Andrew Klaassen writes:
>On Tue, Jun 19, 2001 at 02:55:26AM +1000,
>Robin Humble wrote:
>> Contrary to popular belief, using both master and slave only
>> gets you a ~5% performance hit.
>(?)!
yeah - it surprised me too...
>That would be very, very good news. Has anybody else tried
>this?
dunno - I'd like to hear about it if they have...
> Have you load tested the machines and seen smooth
>performance degradation, no nasty bottlenecks (or whatever it is
>that is supposed to happen when master and slave are both used
>in an array)?
All bonnie++ numbers with RAID0 over 4 disks were pretty much the same
whether it was all 4 disks on one (2-port) card, or whether each disk
had its own separate controller.
It's easy to try it out for yourself.
The one thing that may be better with each drive having a separate
controller is if a disk dies - when doing master+slave, the controller
may get confused and lose track of the 2nd disk... So in a RAID5
situation there's maybe something to be said for separate controllers.
However IDE and Linux deal pretty inelegantly with any sort of IDE disk
failure so perhaps it's not much worse than normal...
We did the pull-the-power-out-of-the-drive thing and had some real disk
failures also and RAID5 things seemed to work as expected.
A separate consideration is that NFS over a 100Mbit link limits you to
10MB/s anyway, so filesystem performance shouldn't really be an issue;
you may as well save yourself PCI slots and IRQs by using master+slave.

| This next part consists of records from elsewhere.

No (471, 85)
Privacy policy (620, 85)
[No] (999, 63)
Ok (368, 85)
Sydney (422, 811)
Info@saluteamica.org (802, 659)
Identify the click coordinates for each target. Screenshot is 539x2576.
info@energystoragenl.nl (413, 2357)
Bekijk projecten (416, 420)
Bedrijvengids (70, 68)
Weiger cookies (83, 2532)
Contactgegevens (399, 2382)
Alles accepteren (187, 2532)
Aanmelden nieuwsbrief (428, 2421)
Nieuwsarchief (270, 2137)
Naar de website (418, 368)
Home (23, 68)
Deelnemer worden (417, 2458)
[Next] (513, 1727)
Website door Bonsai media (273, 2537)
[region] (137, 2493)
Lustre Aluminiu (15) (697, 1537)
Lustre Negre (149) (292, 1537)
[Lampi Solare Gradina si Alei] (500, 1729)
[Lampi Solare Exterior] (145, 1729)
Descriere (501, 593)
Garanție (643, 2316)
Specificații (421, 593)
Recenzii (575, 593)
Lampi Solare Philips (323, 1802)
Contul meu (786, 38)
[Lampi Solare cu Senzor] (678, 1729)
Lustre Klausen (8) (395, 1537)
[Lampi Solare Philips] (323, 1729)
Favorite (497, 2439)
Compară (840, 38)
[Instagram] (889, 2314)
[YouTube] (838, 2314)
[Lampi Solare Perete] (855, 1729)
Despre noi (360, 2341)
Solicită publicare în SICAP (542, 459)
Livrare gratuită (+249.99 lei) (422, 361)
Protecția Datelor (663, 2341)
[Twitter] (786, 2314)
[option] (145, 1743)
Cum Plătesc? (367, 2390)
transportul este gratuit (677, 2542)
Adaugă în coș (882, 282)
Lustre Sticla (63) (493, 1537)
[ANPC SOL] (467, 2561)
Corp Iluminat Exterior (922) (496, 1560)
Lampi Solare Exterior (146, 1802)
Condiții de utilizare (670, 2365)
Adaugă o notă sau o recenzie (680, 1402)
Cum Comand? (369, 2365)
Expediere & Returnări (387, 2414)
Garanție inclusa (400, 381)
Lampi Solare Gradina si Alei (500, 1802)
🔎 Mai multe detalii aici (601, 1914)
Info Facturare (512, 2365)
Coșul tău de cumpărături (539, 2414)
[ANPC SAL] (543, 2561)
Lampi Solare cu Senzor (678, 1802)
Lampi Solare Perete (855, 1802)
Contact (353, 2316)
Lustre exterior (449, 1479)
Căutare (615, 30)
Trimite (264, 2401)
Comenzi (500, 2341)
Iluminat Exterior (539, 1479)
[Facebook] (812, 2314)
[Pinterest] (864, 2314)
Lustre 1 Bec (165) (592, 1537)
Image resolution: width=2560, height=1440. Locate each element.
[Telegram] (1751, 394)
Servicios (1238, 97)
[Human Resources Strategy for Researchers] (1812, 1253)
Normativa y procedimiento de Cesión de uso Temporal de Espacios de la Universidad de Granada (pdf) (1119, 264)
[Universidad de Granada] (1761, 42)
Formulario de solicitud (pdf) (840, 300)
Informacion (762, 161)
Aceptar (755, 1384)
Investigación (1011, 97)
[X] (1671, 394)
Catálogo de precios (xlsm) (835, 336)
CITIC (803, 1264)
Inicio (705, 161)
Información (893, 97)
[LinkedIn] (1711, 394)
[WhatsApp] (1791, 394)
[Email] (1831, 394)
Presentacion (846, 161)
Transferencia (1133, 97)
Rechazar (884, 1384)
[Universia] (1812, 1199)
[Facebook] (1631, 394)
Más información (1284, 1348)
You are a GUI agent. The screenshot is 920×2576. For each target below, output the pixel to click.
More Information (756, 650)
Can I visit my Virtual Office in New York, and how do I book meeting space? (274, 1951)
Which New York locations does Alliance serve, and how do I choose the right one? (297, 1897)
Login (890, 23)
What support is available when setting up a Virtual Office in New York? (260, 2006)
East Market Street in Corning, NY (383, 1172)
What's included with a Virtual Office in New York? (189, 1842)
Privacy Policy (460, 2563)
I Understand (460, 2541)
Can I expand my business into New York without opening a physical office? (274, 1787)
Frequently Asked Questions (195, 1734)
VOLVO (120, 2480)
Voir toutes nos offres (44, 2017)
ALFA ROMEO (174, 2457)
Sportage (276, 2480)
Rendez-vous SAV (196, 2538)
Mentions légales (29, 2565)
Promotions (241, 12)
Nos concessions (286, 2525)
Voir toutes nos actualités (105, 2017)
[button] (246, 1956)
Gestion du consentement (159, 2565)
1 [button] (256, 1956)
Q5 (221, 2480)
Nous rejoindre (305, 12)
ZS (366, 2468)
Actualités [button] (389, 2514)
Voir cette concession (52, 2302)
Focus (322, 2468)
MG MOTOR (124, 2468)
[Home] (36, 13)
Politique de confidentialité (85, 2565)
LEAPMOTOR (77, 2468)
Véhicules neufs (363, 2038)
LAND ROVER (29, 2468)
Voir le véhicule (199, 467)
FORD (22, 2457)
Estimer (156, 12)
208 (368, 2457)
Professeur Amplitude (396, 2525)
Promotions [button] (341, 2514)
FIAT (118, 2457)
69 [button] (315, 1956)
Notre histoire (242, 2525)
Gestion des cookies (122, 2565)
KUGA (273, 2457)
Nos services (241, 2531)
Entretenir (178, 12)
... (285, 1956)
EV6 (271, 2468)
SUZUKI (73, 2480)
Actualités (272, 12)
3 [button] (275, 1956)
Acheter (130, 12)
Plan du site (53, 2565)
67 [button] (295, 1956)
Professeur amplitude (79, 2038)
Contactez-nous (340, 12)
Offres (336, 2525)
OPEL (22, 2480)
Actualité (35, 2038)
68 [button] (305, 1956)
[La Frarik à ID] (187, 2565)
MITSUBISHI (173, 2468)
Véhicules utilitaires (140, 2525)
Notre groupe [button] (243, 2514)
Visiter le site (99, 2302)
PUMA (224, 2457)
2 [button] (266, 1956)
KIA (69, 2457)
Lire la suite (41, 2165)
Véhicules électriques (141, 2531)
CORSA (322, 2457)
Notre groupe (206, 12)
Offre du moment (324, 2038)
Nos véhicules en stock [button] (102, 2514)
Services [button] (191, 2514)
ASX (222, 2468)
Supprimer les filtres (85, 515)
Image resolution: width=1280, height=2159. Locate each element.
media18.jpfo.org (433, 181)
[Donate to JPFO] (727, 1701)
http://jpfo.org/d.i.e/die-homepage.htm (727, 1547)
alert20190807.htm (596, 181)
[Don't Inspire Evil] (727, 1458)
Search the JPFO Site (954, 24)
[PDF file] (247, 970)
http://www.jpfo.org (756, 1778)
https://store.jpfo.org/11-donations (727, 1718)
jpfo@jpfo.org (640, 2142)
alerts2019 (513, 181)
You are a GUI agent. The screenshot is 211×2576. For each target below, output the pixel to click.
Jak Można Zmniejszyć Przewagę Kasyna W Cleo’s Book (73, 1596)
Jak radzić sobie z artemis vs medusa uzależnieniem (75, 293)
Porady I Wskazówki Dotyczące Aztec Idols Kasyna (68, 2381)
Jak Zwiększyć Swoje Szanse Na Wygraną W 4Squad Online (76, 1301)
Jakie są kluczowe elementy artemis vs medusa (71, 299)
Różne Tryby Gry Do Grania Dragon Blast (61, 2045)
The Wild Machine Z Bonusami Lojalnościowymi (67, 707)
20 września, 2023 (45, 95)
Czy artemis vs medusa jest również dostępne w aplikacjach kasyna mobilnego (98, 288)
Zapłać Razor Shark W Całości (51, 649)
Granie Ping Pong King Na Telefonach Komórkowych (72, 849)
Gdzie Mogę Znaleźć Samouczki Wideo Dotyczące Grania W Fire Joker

Gigabit eth will probably push hard enough to make filesystem
performance the bottleneck and then any (even small) loss from
master+slave may be unacceptable.
>(Am I asking these question on the wrong forum? Apologies...)
well, maybe :-)
lots of people seem interested though - I guess 'cos these are the sort
of machine configurations that journalling filesystems are required for.